🤖 AI Summary
To address the lack of a unified benchmark and insufficient robustness in active visual target tracking by UAVs within open-world dynamic environments, this paper introduces DAT—the first cross-scene, cross-domain open-world benchmark for UAV-based active tracking—comprising 24 visually complex environments and high-fidelity dynamical modeling. We propose R-VAT, a reinforcement learning (RL)-based method featuring a novel curriculum learning strategy and a target-centered reward function. Our key contributions are: (1) the first standardized benchmark enabling systematic generalization evaluation; and (2) an RL framework specifically designed to enhance long-term tracking stability under strong environmental disturbances. Experimental results demonstrate that R-VAT achieves approximately 400% higher cumulative reward than state-of-the-art methods, significantly improving tracking robustness and generalization capability in open-world settings.
📝 Abstract
Drone Visual Active Tracking aims to autonomously follow a target object by controlling the motion system based on visual observations, providing a more practical solution for effective tracking in dynamic environments.

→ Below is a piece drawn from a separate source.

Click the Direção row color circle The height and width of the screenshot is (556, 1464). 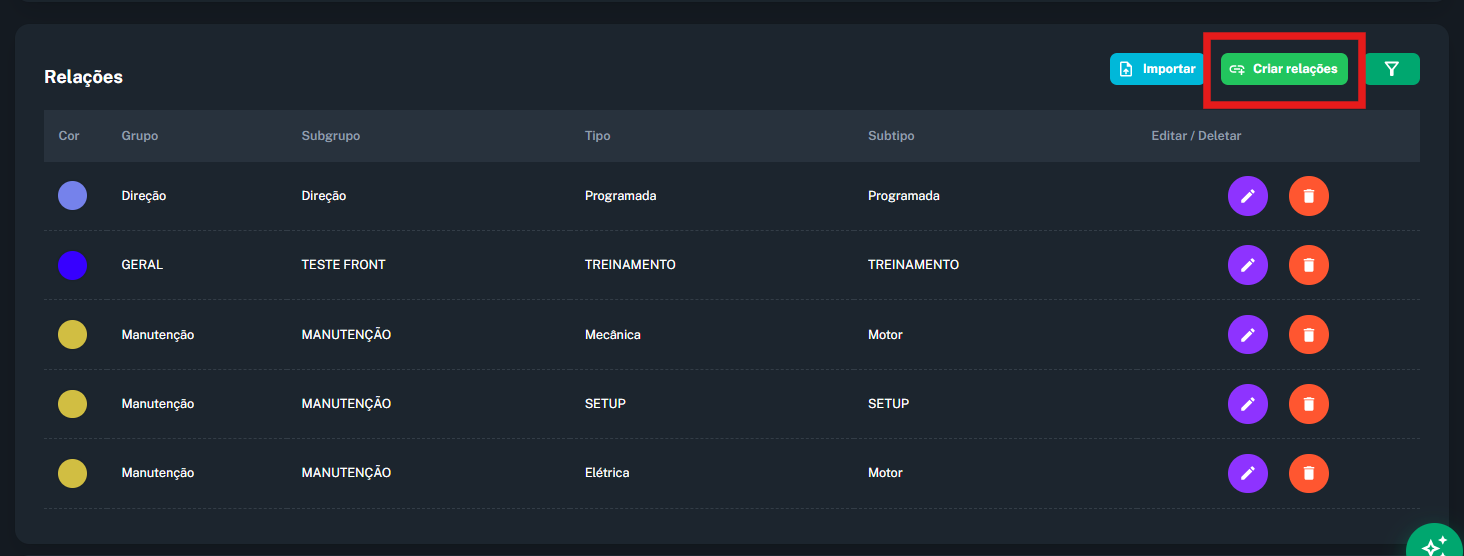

However, accurate Drone Visual Active Tracking using reinforcement learning remains challenging due to the absence of a unified benchmark, the complexity of open-world environments with frequent interference, and the diverse motion behavior of dynamic targets. To address these issues, we propose a unified cross-scene cross-domain benchmark for open-world drone active tracking called DAT. The DAT benchmark provides 24 visually complex environments to assess the algorithms' cross-scene and cross-domain generalization abilities, and high-fidelity modeling of realistic robot dynamics. Additionally, we propose a reinforcement learning-based drone tracking method called R-VAT, which aims to improve the performance of drone tracking targets in complex scenarios. Specifically, inspired by curriculum learning, we introduce a Curriculum-Based Training strategy that progressively enhances the agent tracking performance in vast environments with complex interference. We design a goal-centered reward function to provide precise feedback to the drone agent, preventing targets farther from the center of view from receiving higher rewards than closer ones. This allows the drone to adapt to the diverse motion behavior of open-world targets. Experiments demonstrate that the R-VAT has about 400% improvement over the SOTA method in terms of the cumulative reward metric.